▸ **PROBLEM**: Reproduce all of the material, keeping each line intact.
** DATA UNDER STUDY follows **
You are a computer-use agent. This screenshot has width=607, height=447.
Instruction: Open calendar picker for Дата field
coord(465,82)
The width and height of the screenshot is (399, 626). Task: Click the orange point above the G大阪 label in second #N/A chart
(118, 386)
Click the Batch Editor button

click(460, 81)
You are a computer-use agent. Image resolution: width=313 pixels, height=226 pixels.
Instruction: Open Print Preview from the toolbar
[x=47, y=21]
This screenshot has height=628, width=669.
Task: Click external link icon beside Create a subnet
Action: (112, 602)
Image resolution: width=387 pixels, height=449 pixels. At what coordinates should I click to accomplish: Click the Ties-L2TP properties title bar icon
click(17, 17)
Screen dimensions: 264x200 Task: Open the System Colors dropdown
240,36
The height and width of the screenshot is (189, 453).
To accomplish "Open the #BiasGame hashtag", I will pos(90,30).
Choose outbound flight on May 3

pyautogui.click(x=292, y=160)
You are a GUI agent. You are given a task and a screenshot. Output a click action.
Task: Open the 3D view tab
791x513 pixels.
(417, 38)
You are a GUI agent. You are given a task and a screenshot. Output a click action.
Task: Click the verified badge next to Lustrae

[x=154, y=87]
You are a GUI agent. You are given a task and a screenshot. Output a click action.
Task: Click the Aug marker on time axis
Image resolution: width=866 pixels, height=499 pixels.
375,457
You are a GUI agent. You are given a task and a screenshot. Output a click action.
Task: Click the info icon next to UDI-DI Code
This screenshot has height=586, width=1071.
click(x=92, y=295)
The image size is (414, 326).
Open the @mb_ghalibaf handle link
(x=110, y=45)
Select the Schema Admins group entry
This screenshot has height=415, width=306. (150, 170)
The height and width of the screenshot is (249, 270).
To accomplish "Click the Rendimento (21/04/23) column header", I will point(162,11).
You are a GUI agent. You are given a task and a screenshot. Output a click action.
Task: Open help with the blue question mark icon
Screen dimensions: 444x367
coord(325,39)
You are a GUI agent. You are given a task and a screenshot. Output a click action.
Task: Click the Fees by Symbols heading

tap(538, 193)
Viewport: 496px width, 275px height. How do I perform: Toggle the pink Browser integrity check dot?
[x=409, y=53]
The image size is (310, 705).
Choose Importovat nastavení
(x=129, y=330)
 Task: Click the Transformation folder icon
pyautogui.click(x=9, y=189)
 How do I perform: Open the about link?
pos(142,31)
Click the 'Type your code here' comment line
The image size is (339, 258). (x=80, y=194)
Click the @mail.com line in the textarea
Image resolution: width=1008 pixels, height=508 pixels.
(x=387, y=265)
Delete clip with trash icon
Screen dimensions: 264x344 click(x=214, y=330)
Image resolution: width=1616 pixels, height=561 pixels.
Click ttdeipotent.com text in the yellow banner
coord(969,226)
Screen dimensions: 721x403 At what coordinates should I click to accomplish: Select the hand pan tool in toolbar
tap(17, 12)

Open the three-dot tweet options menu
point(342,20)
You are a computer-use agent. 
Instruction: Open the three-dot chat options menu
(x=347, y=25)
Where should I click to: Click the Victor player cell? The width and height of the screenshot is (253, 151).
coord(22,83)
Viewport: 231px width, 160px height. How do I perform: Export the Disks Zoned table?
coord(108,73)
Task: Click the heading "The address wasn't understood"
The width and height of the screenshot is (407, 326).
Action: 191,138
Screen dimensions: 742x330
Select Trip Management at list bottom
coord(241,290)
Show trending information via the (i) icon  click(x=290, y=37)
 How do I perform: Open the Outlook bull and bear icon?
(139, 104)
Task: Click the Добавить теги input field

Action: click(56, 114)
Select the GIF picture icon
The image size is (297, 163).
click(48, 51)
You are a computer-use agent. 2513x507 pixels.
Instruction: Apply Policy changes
** End of DATA UNDER STUDY **
▸ **THE COMPLETED TASK**:
You are a computer-use agent. This screenshot has width=607, height=447.
Instruction: Open calendar picker for Дата field
coord(465,82)
The width and height of the screenshot is (399, 626). Task: Click the orange point above the G大阪 label in second #N/A chart
(118, 386)
Click the Batch Editor button

click(460, 81)
You are a computer-use agent. Image resolution: width=313 pixels, height=226 pixels.
Instruction: Open Print Preview from the toolbar
[x=47, y=21]
This screenshot has height=628, width=669.
Task: Click external link icon beside Create a subnet
Action: (112, 602)
Image resolution: width=387 pixels, height=449 pixels. At what coordinates should I click to accomplish: Click the Ties-L2TP properties title bar icon
click(17, 17)
Screen dimensions: 264x200 Task: Open the System Colors dropdown
240,36
The height and width of the screenshot is (189, 453).
To accomplish "Open the #BiasGame hashtag", I will pos(90,30).
Choose outbound flight on May 3

pyautogui.click(x=292, y=160)
You are a GUI agent. You are given a task and a screenshot. Output a click action.
Task: Open the 3D view tab
791x513 pixels.
(417, 38)
You are a GUI agent. You are given a task and a screenshot. Output a click action.
Task: Click the verified badge next to Lustrae

[x=154, y=87]
You are a GUI agent. You are given a task and a screenshot. Output a click action.
Task: Click the Aug marker on time axis
Image resolution: width=866 pixels, height=499 pixels.
375,457
You are a GUI agent. You are given a task and a screenshot. Output a click action.
Task: Click the info icon next to UDI-DI Code
This screenshot has height=586, width=1071.
click(x=92, y=295)
The image size is (414, 326).
Open the @mb_ghalibaf handle link
(x=110, y=45)
Select the Schema Admins group entry
This screenshot has height=415, width=306. (150, 170)
The height and width of the screenshot is (249, 270).
To accomplish "Click the Rendimento (21/04/23) column header", I will point(162,11).
You are a GUI agent. You are given a task and a screenshot. Output a click action.
Task: Open help with the blue question mark icon
Screen dimensions: 444x367
coord(325,39)
You are a GUI agent. You are given a task and a screenshot. Output a click action.
Task: Click the Fees by Symbols heading

tap(538, 193)
Viewport: 496px width, 275px height. How do I perform: Toggle the pink Browser integrity check dot?
[x=409, y=53]
The image size is (310, 705).
Choose Importovat nastavení
(x=129, y=330)
 Task: Click the Transformation folder icon
pyautogui.click(x=9, y=189)
 How do I perform: Open the about link?
pos(142,31)
Click the 'Type your code here' comment line
The image size is (339, 258). (x=80, y=194)
Click the @mail.com line in the textarea
Image resolution: width=1008 pixels, height=508 pixels.
(x=387, y=265)
Delete clip with trash icon
Screen dimensions: 264x344 click(x=214, y=330)
Image resolution: width=1616 pixels, height=561 pixels.
Click ttdeipotent.com text in the yellow banner
coord(969,226)
Screen dimensions: 721x403 At what coordinates should I click to accomplish: Select the hand pan tool in toolbar
tap(17, 12)

Open the three-dot tweet options menu
point(342,20)
You are a computer-use agent. 
Instruction: Open the three-dot chat options menu
(x=347, y=25)
Where should I click to: Click the Victor player cell? The width and height of the screenshot is (253, 151).
coord(22,83)
Viewport: 231px width, 160px height. How do I perform: Export the Disks Zoned table?
coord(108,73)
Task: Click the heading "The address wasn't understood"
The width and height of the screenshot is (407, 326).
Action: 191,138
Screen dimensions: 742x330
Select Trip Management at list bottom
coord(241,290)
Show trending information via the (i) icon  click(x=290, y=37)
 How do I perform: Open the Outlook bull and bear icon?
(139, 104)
Task: Click the Добавить теги input field

Action: click(56, 114)
Select the GIF picture icon
The image size is (297, 163).
click(48, 51)
You are a computer-use agent. 2513x507 pixels.
Instruction: Apply Policy changes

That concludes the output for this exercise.